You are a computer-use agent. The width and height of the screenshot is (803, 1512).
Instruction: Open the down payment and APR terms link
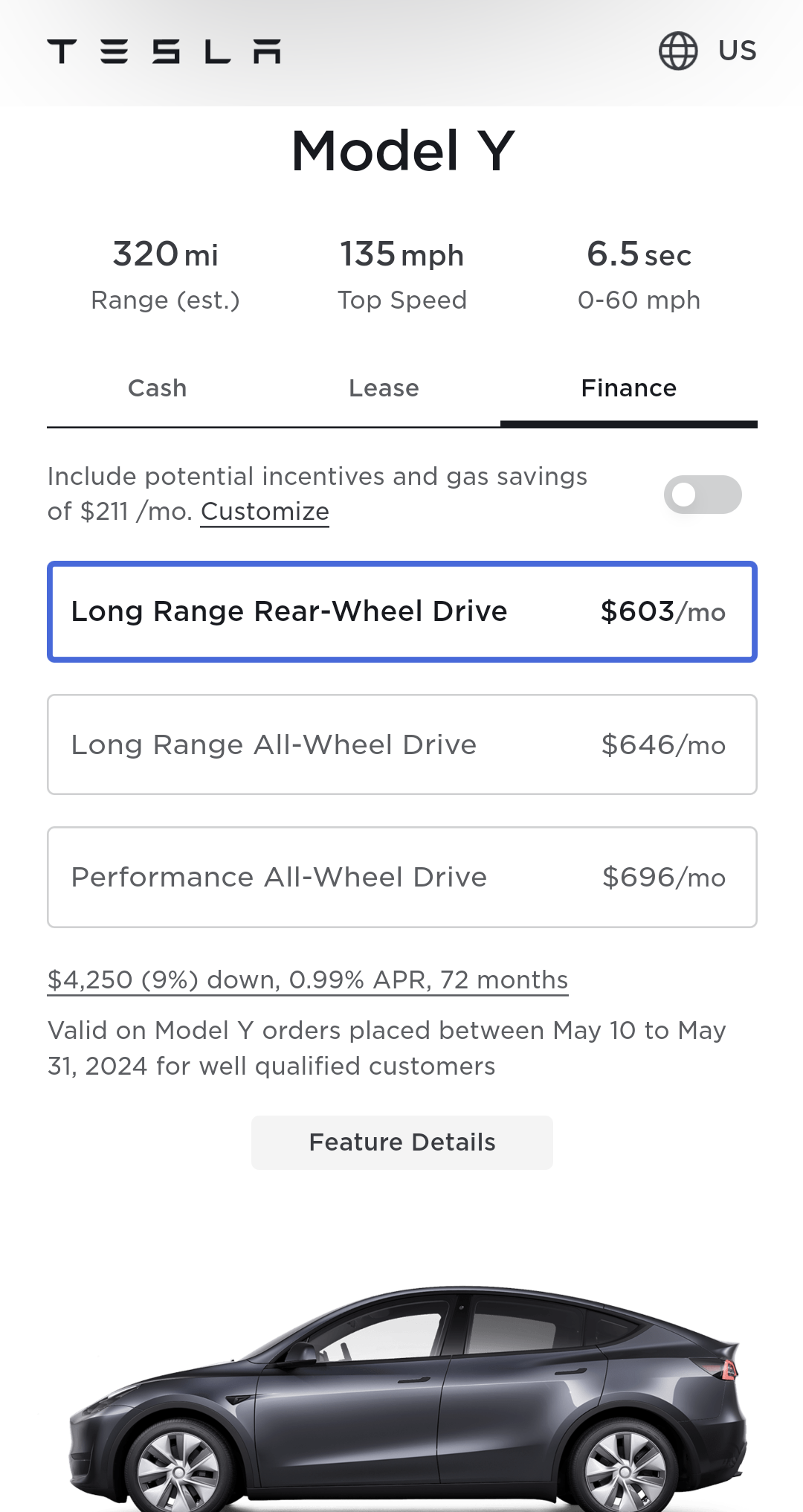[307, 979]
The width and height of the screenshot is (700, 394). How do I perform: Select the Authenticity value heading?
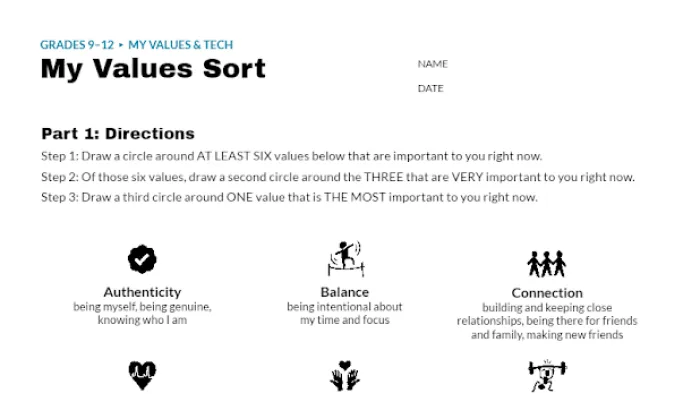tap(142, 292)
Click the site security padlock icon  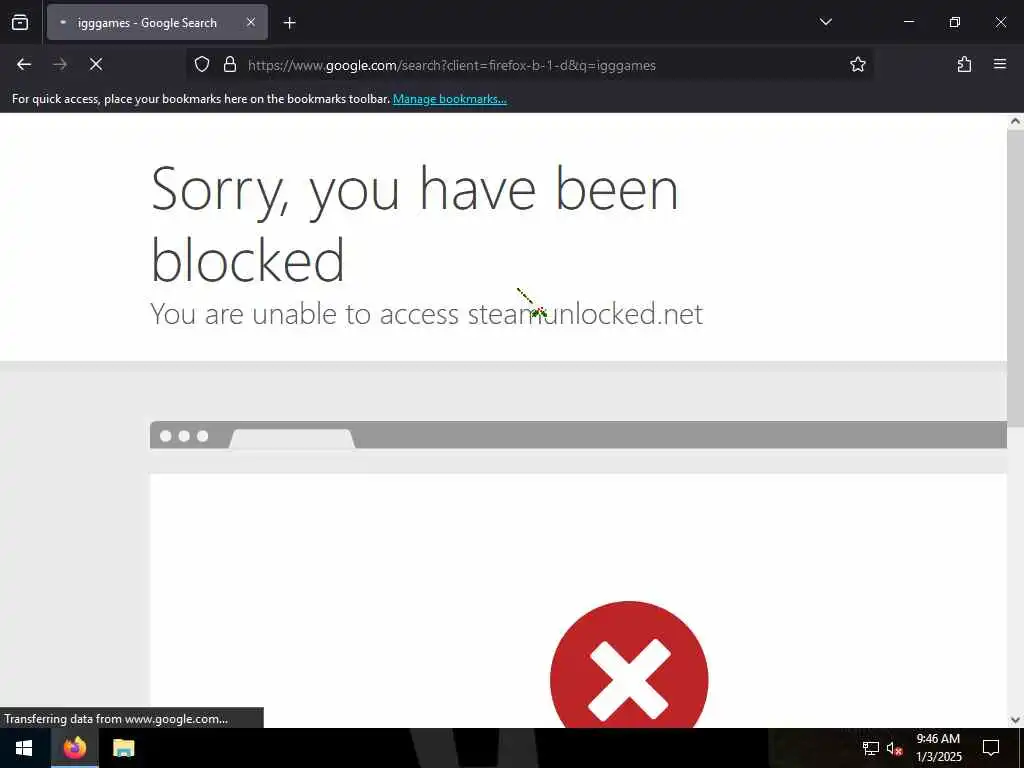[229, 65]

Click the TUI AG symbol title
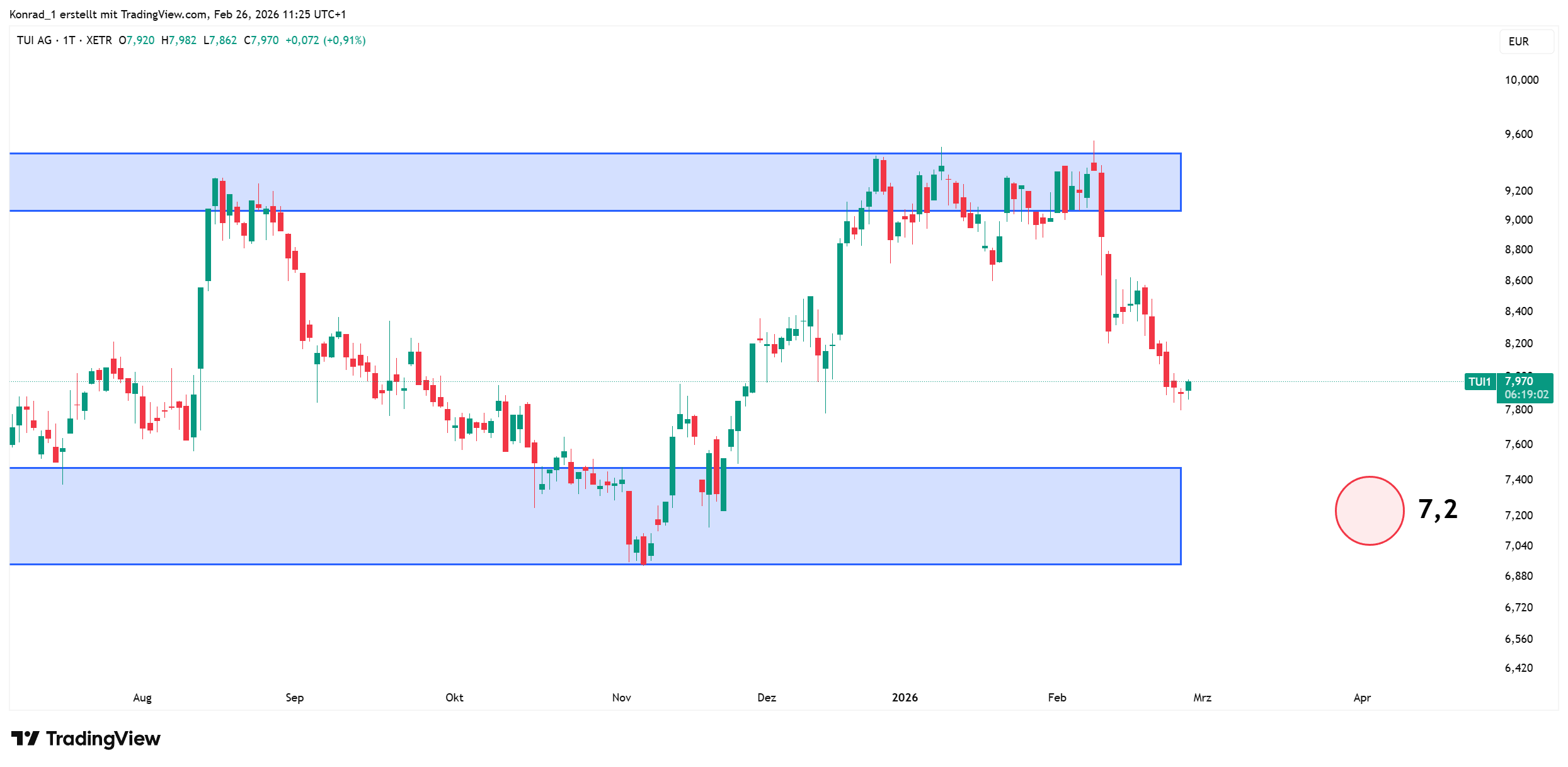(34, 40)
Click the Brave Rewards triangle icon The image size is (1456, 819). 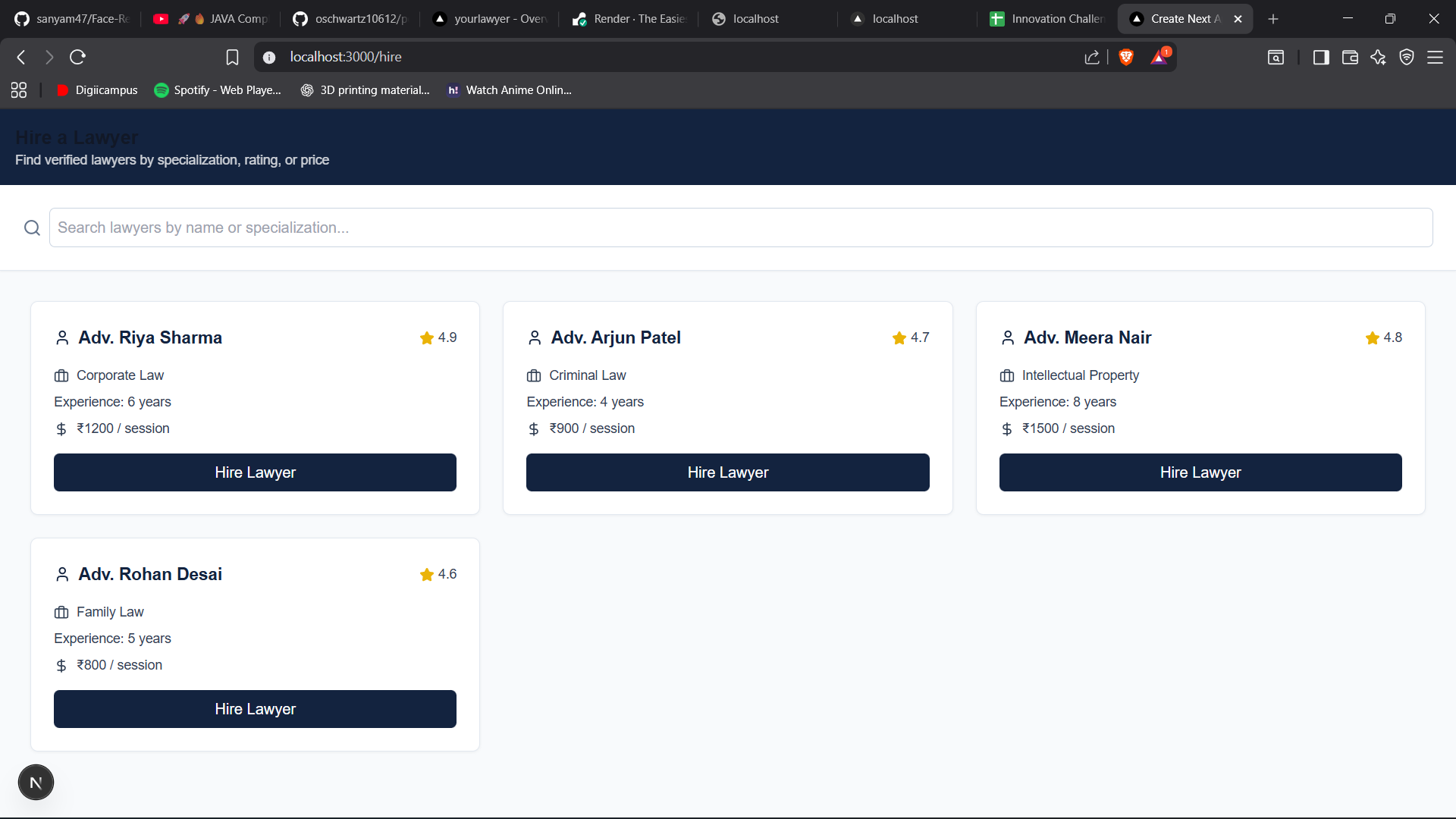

————————

Goal of the exercise>
Pull out each line from the items above that contains the string "screenshot". Case counts.

The solution>
You are a computer-use agent. The width and height of the screenshot is (803, 1512).
The width and height of the screenshot is (700, 394). How do I perform: Select the Authenticity value heading?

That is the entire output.